Je hais les hôtels. Payer pour dormir. Un comble.

Mais il y a pire.

Enfant (la semaine dernière et même avant le décollage), j’imaginais la Catalogne libre, Georges Orwell, et Malraux en arrière-plan. (Mais flou, parce que Malraux, c’est mieux flou, donc plutôt à f:2,8 maximum). Il y a bien des impacts de balles sur le bâtiment des douanes. Mais c’est tout ce qui reste de l’esprit de la guerre civile. Franchement, qu’on ne compte pas sur moi pour l’indépendance de la Catalogne. Ou alors, il faudra changer de fournisseur.

Par contre, le décor est parsemé ça et là d’objets d’assez mauvais goût, afin que tout le monde s’y retrouve. Une architecture qui n’a pas fait école, des sculptures géantes comme des centres Pompidou (un seul suffit, non ?), et puis tout un discours de pacotille. Le tourisme, c’est la vie.

Je tourne autour du pot. Je ne suis pas très clair.

C’est sans doute parce que je sais que j’ai tort. Que l’attente n’en valait pas la peine, et qu’il faut être bien naïf pour croire qu’une seule ville d’Europe puisse aujourd’hui et dorénavant ressembler à autre chose qu’un centre commercial où se dandinent des Anglaises boudinées et de jeunes français imbibés bien avant minuit. L’exotisme est aussi rare que la politesse, ou les gens honnêtes et pas pressés. Le soleil fin décembre doit suffire à la clientèle.

Les bars à tapas. Les bars à tapas. Les bars à tapas.

J’ai donc regardé la classe moyenne mondiale. Ses tatouages quand elle a moins de trente ans. Ses piercings quand elle en a moins de vingt. Ses consoles portables quand elle en a moins de douze. J’ai même suivi un gamin qui jouait avec une tablette numérique le long de la mer en marchant derrière ses parents. Il n’a rien vu. Ne sachant pas s’il fallait abattre le père, la mère, l’enfant ou les méchants du marketing. Ou la société en général. Le divorce qui viendra en fera peut-être un révolté, il faut garder espoir. J’ai donc rangé mon flingue et je suis retourné au café. Depuis deux jours, un grand Noir naufragé dormait sur un banc, à l’ombre d’un platane sans palabre. Trois cent mille personnes ont défilé devant lui. Môssieur a eu son 14 juillet pour lui tout seul, sacré veinard !
+++
Consigne écrite:
D'après le texte à lire :
(a) Que reste-t-il sur le bâtiment des douanes ?
(b) Avec quoi jouait le gamin qui marchait le long de la mer ?
(c) Depuis combien de temps l'homme dormait-il sur un banc ?
+++
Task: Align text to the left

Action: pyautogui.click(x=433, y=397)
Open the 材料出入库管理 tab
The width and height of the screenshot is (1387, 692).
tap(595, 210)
+++
Réponse écrite:
(a) Des impacts de balles.
(b) Avec une tablette numérique.
(c) Depuis deux jours.